#### WORK ITEM
Return every record below exactly as written.

#### INFORMATION SUPPLIED
══════════════════════════════

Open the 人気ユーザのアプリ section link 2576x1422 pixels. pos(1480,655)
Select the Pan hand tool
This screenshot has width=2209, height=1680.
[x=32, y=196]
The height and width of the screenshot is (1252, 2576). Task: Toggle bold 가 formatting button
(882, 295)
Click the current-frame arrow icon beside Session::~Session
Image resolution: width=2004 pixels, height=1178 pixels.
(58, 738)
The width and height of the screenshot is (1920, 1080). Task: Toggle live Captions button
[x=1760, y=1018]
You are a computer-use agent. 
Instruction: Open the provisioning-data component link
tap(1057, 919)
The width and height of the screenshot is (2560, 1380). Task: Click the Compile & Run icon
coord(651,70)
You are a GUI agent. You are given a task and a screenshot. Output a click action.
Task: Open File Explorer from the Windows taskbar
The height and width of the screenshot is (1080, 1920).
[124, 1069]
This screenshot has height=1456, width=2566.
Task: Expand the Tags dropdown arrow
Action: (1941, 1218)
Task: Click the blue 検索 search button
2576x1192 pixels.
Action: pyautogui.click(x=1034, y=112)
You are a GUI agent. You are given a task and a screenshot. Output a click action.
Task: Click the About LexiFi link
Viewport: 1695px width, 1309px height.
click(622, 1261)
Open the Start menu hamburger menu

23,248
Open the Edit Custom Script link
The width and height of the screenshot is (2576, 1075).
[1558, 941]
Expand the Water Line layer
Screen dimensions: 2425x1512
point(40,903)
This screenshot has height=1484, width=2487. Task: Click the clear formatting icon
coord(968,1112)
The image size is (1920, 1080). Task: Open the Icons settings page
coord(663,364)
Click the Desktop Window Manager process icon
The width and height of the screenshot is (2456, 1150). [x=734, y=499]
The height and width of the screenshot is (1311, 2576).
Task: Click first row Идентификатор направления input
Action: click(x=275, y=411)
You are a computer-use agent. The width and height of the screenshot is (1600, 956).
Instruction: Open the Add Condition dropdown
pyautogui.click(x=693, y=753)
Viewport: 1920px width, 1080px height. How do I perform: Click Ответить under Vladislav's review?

══════════════════════════════

#### SOLVED PROBLEM
Open the 人気ユーザのアプリ section link 2576x1422 pixels. pos(1480,655)
Select the Pan hand tool
This screenshot has width=2209, height=1680.
[x=32, y=196]
The height and width of the screenshot is (1252, 2576). Task: Toggle bold 가 formatting button
(882, 295)
Click the current-frame arrow icon beside Session::~Session
Image resolution: width=2004 pixels, height=1178 pixels.
(58, 738)
The width and height of the screenshot is (1920, 1080). Task: Toggle live Captions button
[x=1760, y=1018]
You are a computer-use agent. 
Instruction: Open the provisioning-data component link
tap(1057, 919)
The width and height of the screenshot is (2560, 1380). Task: Click the Compile & Run icon
coord(651,70)
You are a GUI agent. You are given a task and a screenshot. Output a click action.
Task: Open File Explorer from the Windows taskbar
The height and width of the screenshot is (1080, 1920).
[124, 1069]
This screenshot has height=1456, width=2566.
Task: Expand the Tags dropdown arrow
Action: (1941, 1218)
Task: Click the blue 検索 search button
2576x1192 pixels.
Action: pyautogui.click(x=1034, y=112)
You are a GUI agent. You are given a task and a screenshot. Output a click action.
Task: Click the About LexiFi link
Viewport: 1695px width, 1309px height.
click(622, 1261)
Open the Start menu hamburger menu

23,248
Open the Edit Custom Script link
The width and height of the screenshot is (2576, 1075).
[1558, 941]
Expand the Water Line layer
Screen dimensions: 2425x1512
point(40,903)
This screenshot has height=1484, width=2487. Task: Click the clear formatting icon
coord(968,1112)
The image size is (1920, 1080). Task: Open the Icons settings page
coord(663,364)
Click the Desktop Window Manager process icon
The width and height of the screenshot is (2456, 1150). [x=734, y=499]
The height and width of the screenshot is (1311, 2576).
Task: Click first row Идентификатор направления input
Action: click(x=275, y=411)
You are a computer-use agent. The width and height of the screenshot is (1600, 956).
Instruction: Open the Add Condition dropdown
pyautogui.click(x=693, y=753)
Viewport: 1920px width, 1080px height. How do I perform: Click Ответить under Vladislav's review?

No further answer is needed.